**Texto fuente**
━━━

Mao: Timonel del infierno

por Max Boot, 10 de mayo de 2006

(Del libro Mao: The Unknown Story by Jung Chang and Jon Halliday
Knopf, 814 pp., $35. Publicado en Weekly Standard, 1 de mayo de 2006)
 
Mao Zedong lleva 30 años muerto, pero sigue proyectando su alargada sombra sobre el estado que fundó, la República Popular China. Tanto su cadáver como un gigantesco retrato suyo siguen ocupando un sitio de honor en la Plaza Tiananmen en el centro de Pekín. No es por accidente ya que los gobernantes de hoy aún derivan la legitimidad que poseen de esas instituciones creadas por el Gran Timonel. Hu Jintao es presidente, después de todo, no porque haya recibido los votos de la mayoría de los chinos sino porque ganó los votos de los miembros de la esfera de mayor influencia dentro del Partido Comunista.
 
Por supuesto que en muchas cosas, especialmente a nivel económico, la China de hoy se parece poco a la que Mao dejó en 1976. Pero, incluso cuando una filosofía pragmática del “leninismo de mercado” ha echado raíces, nunca ha habido repudio contra Mao. La línea oficial se ha quedado en 1981 tal como la diseñó Deng Xiaoping (que fue elevado a los altares del poder por Mao, purgado y luego rehabilitado) y que dice así: “Mao tuvo un 70% de aciertos y un 30% de errores”.
 
Imagínese el escándalo si un líder de la postguerra alemana hubiera dicho que Hitler “tuvo un 70% de aciertos y un 30% de errores”. O si el líder actual de Camboya dijese lo mismo de Pol Pot. Y a pesar de ser responsable del mayor número de muertes en tiempos de paz (unos 70 millones de personas), más que las de otros terribles monstruos del siglo XX, Mao, hasta hace poco, ha gozado de una posición distinta en la opinión de Occidente. Ponerse un pin o una camiseta de Mao es visto aún en ciertos sectores como algo divertidamente kitsch, de una manera tal que un tributo a Hitler o Stalin no lo sería nunca. Incluso hay un libro de negocios que se vende con gran éxito titulado “El pequeño Libro Rojo de las ventas”. Sin embargo, no se ponga a buscar aún “El Mein Kampf de la inversión”...
 
Claro que cada día se admite más y más que Mao fue responsable de inmenso sufrimiento y muerte. No obstante, de alguna manera, en la imaginación popular sigue siendo poseedor de una serie de virtudes: Un reformador agrario bien intencionado, un luchador antijaponés infatigable, el Gran Maestro, abstemio e incorruptible, un pensador progresista que trató de desechar los vestigios que quedaban del pasado feudal en China y un nacionalista pragmático que elevó a su país a nuevos niveles de poder y sólo buscó a la Unión Soviética después de ser desdeñado por Estados Unidos. La mayor parte de esa impresión fue creada por la propaganda comunista, haciendo uso de tontos útiles como Edgar Snow, autor de “Estrella roja sobre China”, el libro que en 1937 presentó a Mao en sociedad a escala mundial.

━━━

**Datos proporcionados**
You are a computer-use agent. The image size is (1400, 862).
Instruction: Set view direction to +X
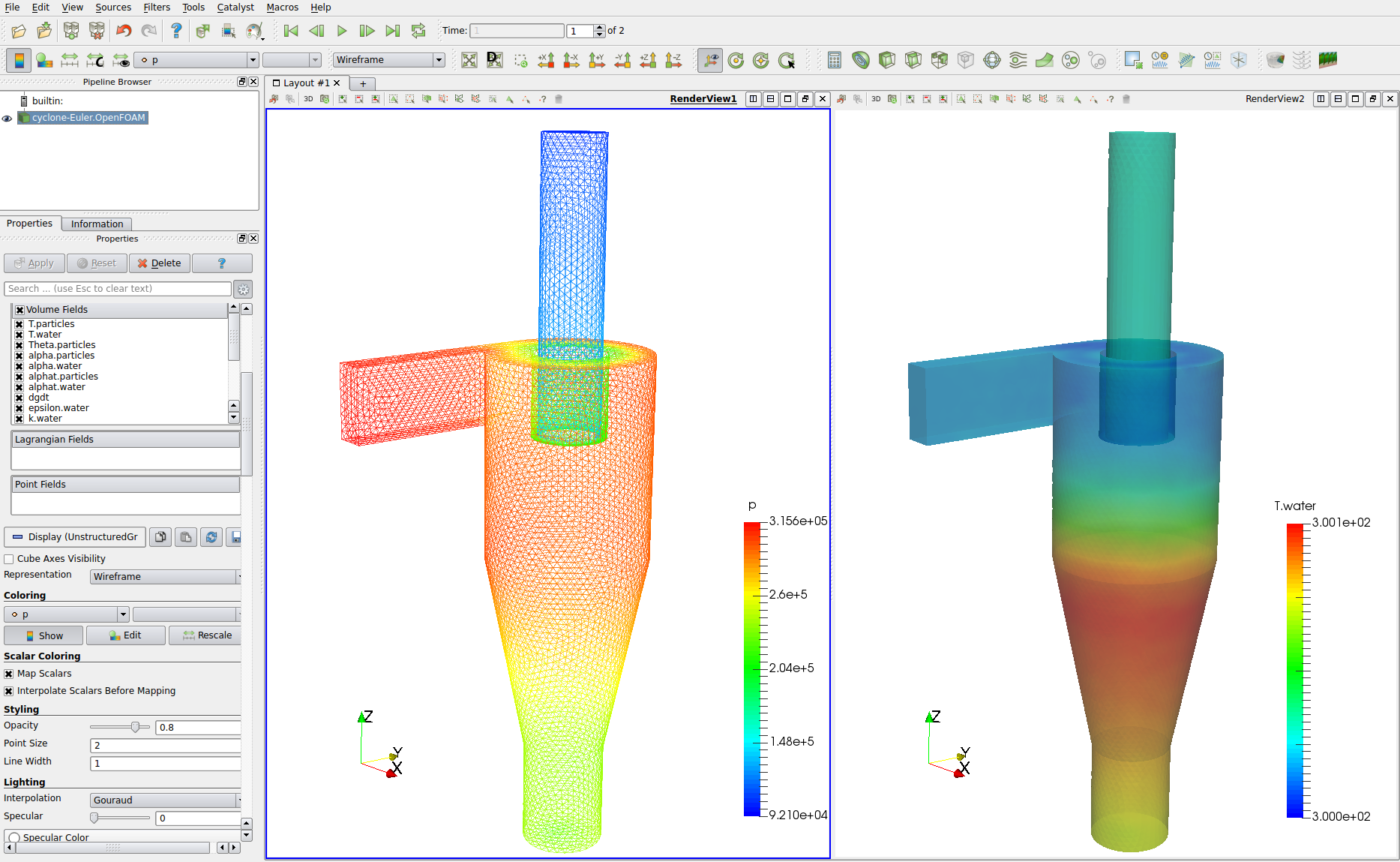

━━━

**Tarea asignada A**
Para cada afirmación, indica si concuerda con la reseña sobre Mao con un sí o un no, y cita textualmente las palabras de la reseña que lo deciden: (i) Deng Xiaoping fue purgado y luego rehabilitado. (ii) A Mao se le atribuyen unos 50 millones de muertes en tiempos de paz. (iii) El libro de Edgar Snow presentó a Mao al mundo en 1949.
**Tarea asignada B**
Transcribe de la reseña sobre Mao todo lo que va desde "(Del libro Mao: The" hasta "del Partido Comunista.", sin cambiar nada.
**Tarea asignada C**
Prosigue, por favor, la reseña sobre Mao a partir de su última oración.

**Resultado del ejercicio A**
(i) Sí: "que fue elevado a los altares del poder por Mao, purgado y luego rehabilitado".
(ii) No: "unos 70 millones de personas".
(iii) No: "el libro que en 1937 presentó a Mao en sociedad a escala mundial".

**Resultado del ejercicio B**
(Del libro Mao: The Unknown Story by Jung Chang and Jon Halliday
Knopf, 814 pp., $35. Publicado en Weekly Standard, 1 de mayo de 2006)
 
Mao Zedong lleva 30 años muerto, pero sigue proyectando su alargada sombra sobre el estado que fundó, la República Popular China. Tanto su cadáver como un gigantesco retrato suyo siguen ocupando un sitio de honor en la Plaza Tiananmen en el centro de Pekín. No es por accidente ya que los gobernantes de hoy aún derivan la legitimidad que poseen de esas instituciones creadas por el Gran Timonel. Hu Jintao es presidente, después de todo, no porque haya recibido los votos de la mayoría de los chinos sino porque ganó los votos de los miembros de la esfera de mayor influencia dentro del Partido Comunista.

**Resultado del ejercicio C**
 
Jung Chang y su esposo, el británico Jon Halliday, han producido un éxito de ventas que busca destruir esos mitos de una vez y para siempre. Ella ha contado su propia historia anteriormente en el libro “Los cisnes salvajes” (1991), un éxito de ventas internacional en el que narraba las vivencias de su familia durante la tumultuosa historia china del siglo XX. Habiendo sobrevivido a la locura del Gran Salto Adelante y a la Revolución Cultural (cuando ella perteneció por poco tiempo a la Guardia Roja), Chang escapó a Gran Bretaña en 1978 a los 26 años. “Mao: La historia desconocida” es su mordaz acusación contra el hombre que la atormentó junto a un número incalculable de conciudadanos chinos. Aunque está publicitada como un trabajo desapasionado de historia, en realidad es una denuncia que sale del alma y que tiene más en común con el “Archipiélago de Gulag” de Alexander Solzhenitsyn (como apunta Arthur Waldron) que con el “Gulag” de Anne Applebaum.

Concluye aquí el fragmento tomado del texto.